Protesters Arrested at World Congress of Families Conference in Australia

Two protesters were arrested at a pro-family conference on Saturday in Melbourne, Australia. ABC News reported 50 demonstrators attended the event, despite critics' previous promise that thousands of protesters would block the entrances. 

The event is a regional conference of the World Congress of Families, an Illinois-based coalition of pro-life and pro-family groups from around the world that has been active in advancing its cause of man-woman marriage and protection of unborn children from abortion. The World Congress has held global meetings in Geneva, Prague, Mexico City, Warsaw, and Madrid. 

Long-time World Congress supporter Kevin Andrews, former Australian Senator and now Cabinet Minister for Social Services, was scheduled to speak and receive an award but has pulled out under pressure. 

In a statement released by his office, Andrews has canceled his welcoming address because the conference, after failing to find commercial space due to boycott threats, settled on using the facilities of a group called Catch the Fire Ministries.
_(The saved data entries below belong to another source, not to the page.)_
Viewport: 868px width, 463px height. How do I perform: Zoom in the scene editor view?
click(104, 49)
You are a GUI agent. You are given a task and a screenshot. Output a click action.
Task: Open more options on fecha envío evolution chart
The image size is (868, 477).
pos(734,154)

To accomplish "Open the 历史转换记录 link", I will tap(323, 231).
Given that Catch the Fire was already a sponsor of the event, conference sponsors are saying Andrews' reason for withdrawing is a "cop out.

Critics in Australia charge the conference will promote "homophobia" and "phony science." 
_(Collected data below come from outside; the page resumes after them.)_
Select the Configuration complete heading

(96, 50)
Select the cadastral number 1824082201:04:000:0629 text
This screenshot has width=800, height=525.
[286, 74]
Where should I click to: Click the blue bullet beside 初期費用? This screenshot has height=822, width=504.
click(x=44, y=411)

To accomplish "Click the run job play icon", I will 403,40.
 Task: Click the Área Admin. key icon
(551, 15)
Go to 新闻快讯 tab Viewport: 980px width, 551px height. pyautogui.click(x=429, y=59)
One of the scheduled speakers is Dr. Angela Lanfranchi, a medical doctor who links abortion to the chances of developing breast cancer, a claim denied by the American Medical Association and other medical bodies. Lanfranchi and Dr. Patrick Fagan, a former official in the Bush Administration and Director of the Marriage and Religion Research Institute, published a meta-analysis of 72 epidemiological studies that suggest such a link. Lanfranchi and Dr. Joel Brind, who also campaigns on the issue, charge the medical establishment with working in tandem with the abortion industry to deny the link. 

Others charge the World Congress of Families with hatred toward homosexuals for its promotion of what they call the "natural family," defined as a man and woman married for life and those connected to them by blood and marriage. Only 16 countries allow for same-sex marriage. Even so, it has become a red flag to the sexual left in Australia and elsewhere. 

The Illinois-based World Congress of Families has issued a letter defending the meeting that has been signed by 80 noted family advocates from the U.S. and around the world, including former presidential candidate Mike Huckabee. The letter says, "Sexual radicals have launched a smear campaign to discredit the Melbourne conference, which misrepresents the international pro-family movement and the positions of the World Congress of Families. Specifically, it is alleged that advocacy of the natural (or normative) family is somehow unfair to other families and that we 'shame' single-parent families, homosexual 'couples' and the divorced. Yet social science data shows clearly and unequivocally that children do best in families with a mother and father." 

The World Congress has come to the attention of the massive organizations of the 1.6% of Americans who are attracted to the same-sex. The Human Rights Campaign, which raises nearly $50 million per year, just issued a report attacking the World Congress, accusing them of fomenting LGBT hatred and draconian laws on homosexuality in Africa, something World Congress chief Lawrence Jacobs denies.